▶ _Tarefas a realizar_
(1) Traduza para o inglês a frase "Absteve-se de mencionar, por exemplo, a ideia de revogar a reforma trabalhista.", retirada do texto sobre o discurso de Lula.
(2) Transcreva, do texto sobre o discurso de Lula, o trecho entre "Rendido à dinâmica" e "do crescimento econômico..", incluindo ambos os limites.

▶ _Texto fornecido_

================================

Rendido à dinâmica da marquetagem, Lula expurgou as polêmicas de sua oratória. Absteve-se de mencionar, por exemplo, a ideia de revogar a reforma trabalhista. Evitou citar até mesmo a versão mais branda da proposta, que falava em "reformulação". Preferiu equiparar num discurso anódino a defesa dos direitos trabalhistas com a pregação em favor da retomada do crescimento econômico..

Declarou: "Vamos provar que o Brasil pode voltar a ser um país que cresce, que se industrializa, que gera emprego. Criar um ambiente de estabilidade política, econômica e institucional que incentive os empresários a investirem outra vez no Brasil, com garantia de retorno seguro e justo, para eles e para o país".

================================

▶ _Dados registrados_

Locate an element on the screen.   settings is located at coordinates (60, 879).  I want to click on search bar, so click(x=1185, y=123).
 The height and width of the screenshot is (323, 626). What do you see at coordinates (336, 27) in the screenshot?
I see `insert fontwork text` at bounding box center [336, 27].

================================

▶ _Resultados em sequência_
(1) He refrained from mentioning, for example, the idea of repealing the labor reform.

(2)
Rendido à dinâmica da marquetagem, Lula expurgou as polêmicas de sua oratória. Absteve-se de mencionar, por exemplo, a ideia de revogar a reforma trabalhista. Evitou citar até mesmo a versão mais branda da proposta, que falava em "reformulação". Preferiu equiparar num discurso anódino a defesa dos direitos trabalhistas com a pregação em favor da retomada do crescimento econômico..